Dzieciątkowski wyjaśnił, że przewidywania dotyczące tego, że na jesieni może wystąpić kolejna fala zakażeń, wiążą się z tym, że koronawirus jest typowym wirusem oddechowym, a zwiększony sezon zachorowań na choroby układu oddechowego występuje w sezonie jesienno-zimowym. Dodał, że na ewentualną drugą falę będzie nakładać się sezon zakażeń grypowych.
- W niektórych krajach, na przykład w Australii, w tej chwili już mają drugą falę. Tam właśnie, skoro u nas jest lato, panuje zimna, chłodna pogoda - dodał doktor Kuchar. Stwierdził, że chociaż we wspomnianej Australii jest wprowadzany ponowny lockdown (zamknięte zostało Melbourne) to dzieje się to "bardziej wybiórczo", podobnie jak w innych krajach, np.
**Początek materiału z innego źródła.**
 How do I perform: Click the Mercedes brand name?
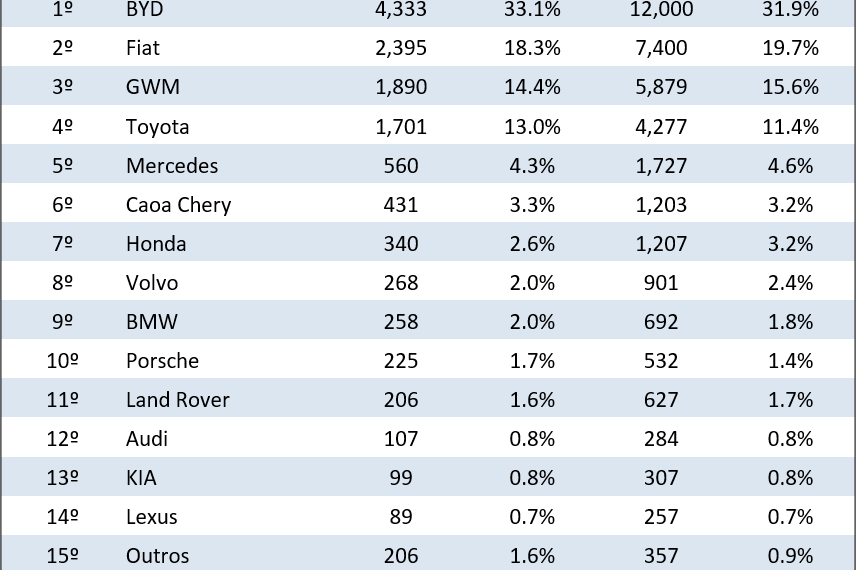click(x=172, y=165)
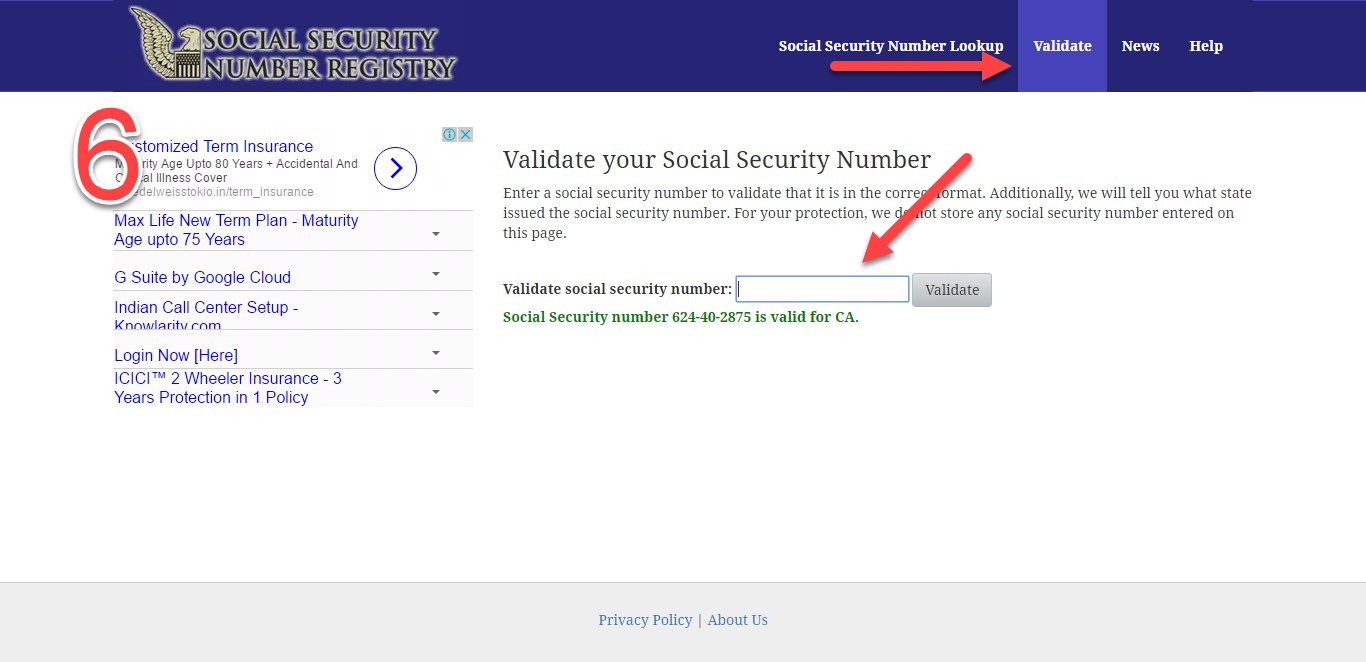Click the blue circular arrow ad button

(395, 169)
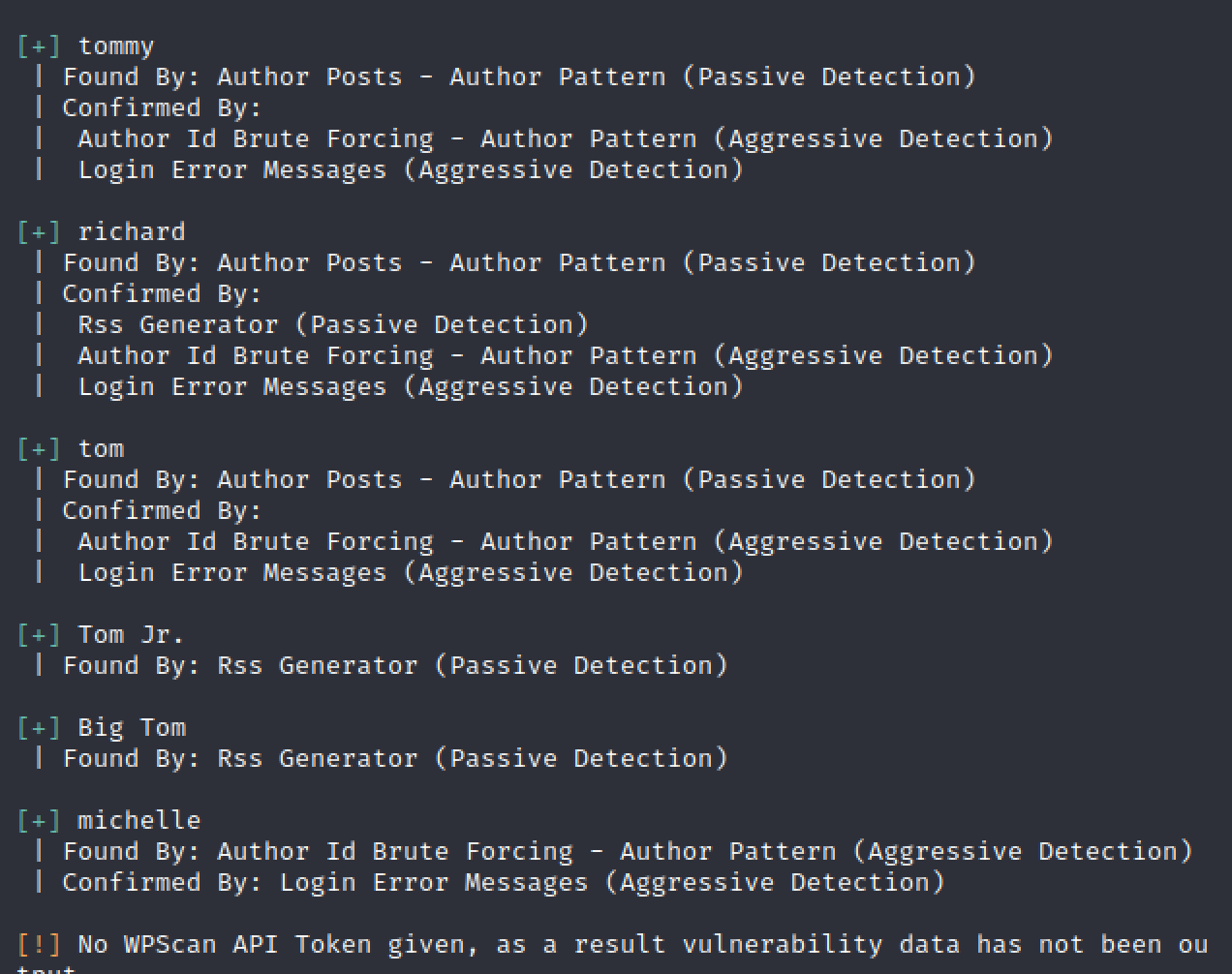
Task: Click the orange [!] warning marker
Action: (x=39, y=944)
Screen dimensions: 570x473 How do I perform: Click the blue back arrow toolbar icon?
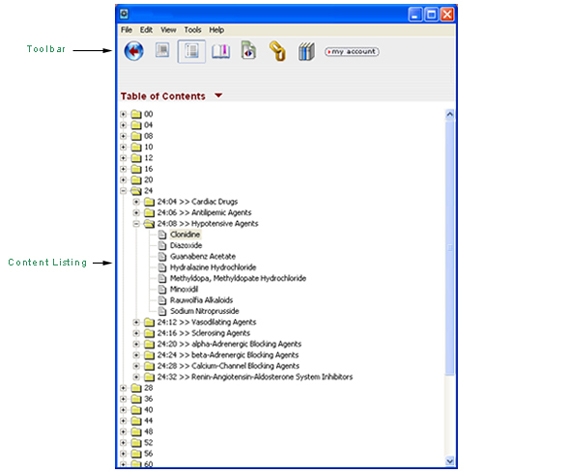pos(134,51)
Wielkiej Brytanii. - Nie dotyczy to całych krajów, czyli bardziej takie wybiórcze działanie będzie miało miejsce i to już jest droga w dobrym kierunku - ocenił.
"Ja bym nie szukał na siłę argumentów, żeby się uspokoić"
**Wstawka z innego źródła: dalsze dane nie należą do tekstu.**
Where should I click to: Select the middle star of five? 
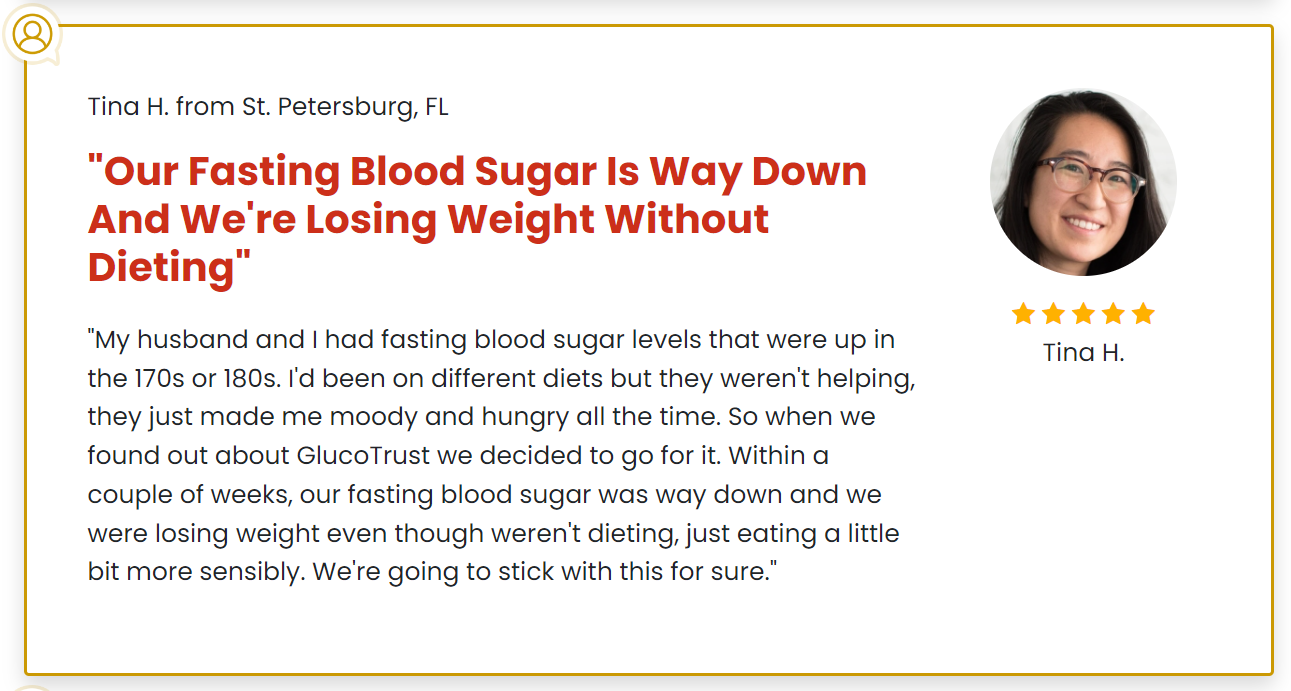coord(1083,314)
Eksperci w "Faktach po Faktach" komentowali też słowa ordynatora intensywnej terapii Szpitala San Raffaele w Mediolanie, Alberto Zangrillo, który przekonuje, że koronawirus stracił na swojej mocy.
- Ja bym był bardzo ostrożny z tego typu twierdzeniami - ocenił doktor Kuchar. - Rzeczywiście, patrząc historycznie na choroby zakaźne widzi się pewną tendencję do łagodzenia, ponieważ wirus nie ma, mówiąc w cudzysłowie, interesu, żeby zabić swojego żywiciela. Innymi słowy ewolucja czy selekcja, może lepiej powiedzieć, sprzyja tym wirusom, które pozwalają swoim żywicielom skuteczniej przenosić go na inne osoby. Czyli, mówiąc krótko, te wirusy, które nie zabijają, są premiowane w stosunku do tych wirusów, które szybko sprawiają, że osoba zakażona nie jest w stanie nikogo dalej zarazić - wyjaśnił specjalista.
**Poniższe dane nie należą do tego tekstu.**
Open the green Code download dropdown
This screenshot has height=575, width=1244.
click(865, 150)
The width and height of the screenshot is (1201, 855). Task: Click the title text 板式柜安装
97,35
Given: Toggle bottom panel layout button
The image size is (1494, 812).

Dodał jednak, że na takie diagnozy jest "za wcześnie", bo "nie jest to kwestia kilku miesięcy" i "nasze dane są ciągle niepełne". Wyjaśnił, że przy wykrywaniu dużej liczby przypadków bezobjawowych spada również śmiertelność, co może być przyczyną diagnoz ordynatora Zangrillo.
- Ja bym nie szukał na siłę argumentów, żeby się uspokoić, bo to jest takie trochę uspokajanie się. W Polsce, przypomnę, śmiertelność koronawirusa to jest bodajże cztery procent czy nawet sześć patrząc na te osoby, które wyzdrowiały. To jest bardzo dużo - stwierdził doktor Kuchar.
Wirus "się nas uczy"
Dzieciątkowski przyznał, że w porównaniu z początkiem pandemii wiemy o wiele więcej o wirusie SARS-CoV-2, ale z drugiej strony "poniekąd on się nas uczy". - Różnice w budowie genetycznej koronawirusa SARS-CoV-2 na razie nie stwierdzono, by w jakikolwiek sposób wpływały znacząco na jego budowę antygenową, budowę zewnętrzną. Co jest dobrym czynnikiem prognostycznym, jeśli chodzi o konstrukcję potencjalnych leków - zaznaczył doktor Dzieciątkowski.
Dodał, że chociaż koronawirus nie zmiesza się i będzie mutował osobno od wirusa grypy, których biologia jest odmienna, to problemem może być rozróżnienie przez lekarza, na co choruje dany pacjent. Jak dodał Kuchar, takie osoby będą też wykrywane przy pomiarach temperatury i zachorowanie na grypę będzie mogło doprowadzić do wykluczenia, bo nikt osoby z gorączką nie wpuści na przykład do pracy czy szkoły niezależnie, jaka będzie jej przyczyna.
Eksperci zalecali też, aby wciąż, w sytuacjach, kiedy nie można zastosować dystansowania społecznego, nosić maseczki ochronne. - Setki tysięcy lekarzy przez wiele lat pracowało i dalej pracuje w maseczkach. Tak samo pracownicy laboratoriów. I jakoś tutaj trudno zauważyć, żeby dostawali te hipotetyczne grzybice płuc czy inne zakażenia. Nie demonizujmy. Popatrzmy też na narody Dalekiego Wschodu. Chińczycy, Japończycy, Koreańczycy chodzą właściwie przez cały rok w maseczkach z powodów innych niż koronawirus i też jakoś specjalnie nie sarkają, generalnie przyzwyczaili się do tego. Może powinniśmy zaakceptować obecność maseczek w naszym otoczeniu - stwierdził Dzieciątkowski.